COURT OF APPEAL OF THE STATE OF CALIFORNIA SECOND APPELLATE DISTRICT DIVISION FOUR
Jul 17, 2017
B278009 (Cal. Ct. App. Jul. 17, 2017)

Opinion

B278009

07-17-2017

THE PEOPLE, Plaintiff and Respondent, v. EDGAR MIER, Defendant and Appellant.

Charles E. Mullis, under appointment by the Court of Appeal, for Defendant and Appellant. Xavier Becerra, Attorney General, Gerald A. Engler, Chief Assistant Attorney General, Lance E. Winters, Assistant Attorney General, Steven D. Matthews and J. Michael Lehmann, Deputy Attorneys General, for Plaintiff and Respondent.


NOT TO BE PUBLISHED IN THE OFFICIAL REPORTS

California Rules of Court, rule 8.1115(a), prohibits courts and parties from citing or relying on opinions not certified for publication or ordered published, except as specified by rule 8.1115(b). This opinion has not been certified for publication or ordered published for purposes of rule 8.1115. (Los Angeles County Super. Ct. No. MA068341) APPEAL from a judgment of the Superior Court of Los Angeles County, Lisa M. Chung, Judge. Affirmed with directions. Charles E. Mullis, under appointment by the Court of Appeal, for Defendant and Appellant. Xavier Becerra, Attorney General, Gerald A. Engler, Chief Assistant Attorney General, Lance E. Winters, Assistant Attorney General, Steven D. Matthews and J. Michael Lehmann, Deputy Attorneys General, for Plaintiff and Respondent.

____________________

INTRODUCTION

Edgar Mier appeals from a denial of his motion to withdraw a plea of guilty to driving with a 0.08 percent blood alcohol concentration and causing injury. He contends the trial court erred in denying his motion to withdraw his plea because there was no factual basis for the plea. Alternatively, he contends his trial counsel was ineffective in advising him to accept the plea agreement without waiting for the results of a blood alcohol test. For the reasons set forth below, we conclude that the trial court properly denied the motion and that trial counsel was not ineffective. Respondent asks this court to correct the minute order to properly reflect the trial court's oral pronouncement of sentence. We exercise our discretion to do so. Accordingly, we affirm the conviction and remand with directions to correct the minute order.

FACTUAL BACKGROUND & PROCEDURAL

HISTORY

Because appellant accepted a plea agreement before the preliminary hearing was held, the factual background is taken from the probation report.

On April 2, 2016, while driving northbound on Sierra Highway, appellant lost control of his pickup truck and hit a utility pole. As a result of the collision, appellant's passenger suffered a fractured clavicle. A California Highway Patrol officer who responded to the scene noticed that appellant had bloodshot and watery eyes, was unsteady and smelled of alcohol. Appellant admitted having had two beers. He performed poorly on his field sobriety tests, and two preliminary alcohol screening tests showed a blood alcohol concentration of 0.093 percent.
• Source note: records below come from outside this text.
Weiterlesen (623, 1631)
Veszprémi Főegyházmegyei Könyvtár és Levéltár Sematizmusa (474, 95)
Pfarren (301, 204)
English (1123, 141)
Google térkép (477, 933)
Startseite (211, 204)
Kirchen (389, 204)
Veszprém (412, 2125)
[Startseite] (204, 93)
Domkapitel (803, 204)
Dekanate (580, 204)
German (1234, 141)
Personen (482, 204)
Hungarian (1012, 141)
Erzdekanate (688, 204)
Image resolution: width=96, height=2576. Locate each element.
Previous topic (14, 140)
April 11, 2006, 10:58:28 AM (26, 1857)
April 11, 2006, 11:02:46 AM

Appellant also submitted to a blood alcohol test, but the result was not available before he accepted the plea agreement.

Appellant was charged in a felony complaint with driving under the influence of alcohol causing bodily injury (Veh. Code, § 23153, subd. (a); count 1) and driving with a blood-alcohol concentration of 0.08 percent or higher causing bodily injury to another (Veh. Code, § 23153, subd. (b); count 2). It was further alleged that appellant personally inflicted great bodily injury (GBI) (Pen. Code, §12022.7, subd. (a)).

Subsequently, appellant waived his right to a preliminary hearing and accepted a plea agreement. In exchange for pleading no contest to count 2, count 1 and the GBI allegation would be dismissed and appellant would be placed on formal probation for five years, with a 365-day term in county jail as a condition of probation. During the taking of the plea, defense counsel "stipulate[d] to a factual basis for the plea based upon the police reports provided in discovery."

Prior to sentencing, appellant substituted in new counsel and moved to withdraw his plea. In his motion, he argued that he had accepted the plea agreement on advice of his prior counsel. He was unaware that counsel had not received the results of the blood alcohol test or that preliminary alcohol screening devices have a margin of error of 0.02 percent. Thus, based on his result of 0.093 percent, his blood alcohol concentration could have been as low as 0.073 percent, which would have casted reasonable doubt on whether he was driving with blood alcohol concentration above 0.08 percent.

The district attorney's office filed a written opposition, arguing that no good cause was shown to permit appellant to withdraw his plea. It noted a nonstrike probationary offer was a "very good deal" for appellant. Moreover, because appellant was 19 years old at the time of the offense, he was subject to a lower blood alcohol concentration level -- 0.05 percent under Vehicle Code section 23140. Finally, the opposition noted that the district attorney's office had "successfully tried and convicted any number of DUI Defendants using only [the preliminary alcohol screening] results in combination with other evidence of bad driving, such as traffic accident and poor performance on [field sobriety tests] of the kind that are present in this case."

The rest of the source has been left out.